The decision rests with the county commissioners. They have said they’d like to have recommendations from commission members and consultants by mid-summer. If they deem revenue generated by the hospital isn’t sufficient to pay for whatever is proposed, a referendum to decide a tax issue, likely one involving a local sales tax, will be scheduled. If time permits that could be Aug. 3 at the primary election.
MONDAY the facilities commissioners talked about taxes.
“‘I won’t vote for a new school, but I would vote for a new hospital,’ one person told me,” Arnott said.
Mark Boyd said he had heard similar comments, and “I haven’t heard much tax negativity in regard to the hospital,” and also that people seemed to prefer a new hospital rather a remodel of the existing one.
That hospital construction elsewhere almost exclusively has occurred with revenue generated by the hospitals jumps at him, Terry Sparks said. Whatever is done, “should be paid for with revenue from the hospital,” he said. “I think we’d have a hard time passing a property or sales tax.”
“I’m convinced we have no alternative,” but to build new, said Barbara Culbertson, who has a nursing background. She, too, has heard favorable comments about building a new hospital, she said, “and I haven’t heard much about taxes.”
Now is the time to do something and that should be to build new, Toland said.

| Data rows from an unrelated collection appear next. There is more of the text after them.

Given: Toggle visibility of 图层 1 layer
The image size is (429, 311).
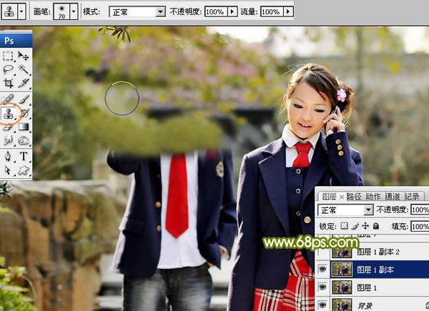Looking at the screenshot, I should (x=322, y=287).
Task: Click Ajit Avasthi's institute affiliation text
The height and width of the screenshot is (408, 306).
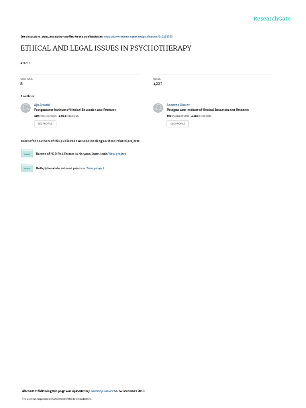Action: (75, 110)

“We have a legacy of disinvestment in Allen County Hospital,” he said. “Other hospitals (in the area) have been continuously investing” in improvements or new structures, “while the last major construction here was in 1992 or ’93 with the surgery wing.”
Toland’s analysis was that voters would support a new hospital if it provided services that many have said they want.
He and others mentioned such things as urgent care, cardio and orthopedic rehabilitation, podiatry, psychiatry, a children’s clinic, a fitness center attached to physical therapy and transportation for home-bound patients. All, they said, are things offered in area hospitals, often ones that are in competition with ACH for patients, particularly in Humboldt, where patients are as close to Neosho County Regional Medical Center as they are to ACH.
Urgent care that would provide more affordable basic medical services when private physicians offices are closed is a major concern, said several.
“It would be a big selling feature,” Heard said. “We have to offer the basic things,” Sparks added.
A HOSPITAL as a community feature to attract business, industry, residents and specialty doctors also surfaced.
Sparks said three features were important: medical staff and support personnel, “which I think are good,” management and facilities. “They all go hand-in-hand.”
Hospitals in “Chanute and Fort Scott are king and we’re going to have to work hard to win people back,” he said.
“We’re in a time warp here,” with little done recently to improve ACH, Culbertson said, also opining that “employees are unhappy that they don’t get (enough) support from HCA.”
Where ACH is today, “underscores how far we have slipped” in comparison with successes at area hospitals, Toland said.
He proposed that hospital-based clinics in Humboldt and Moran, as well as outlying towns such as Yates Center, would be important in efforts to attract patients to ACH. “And it needs to be a long-term presence. It takes time to change attitudes.
“We’ve kind of contracted just to Iola, just to survive,” he said.
“If we just want to get by, we’re going to die,” Arnott said.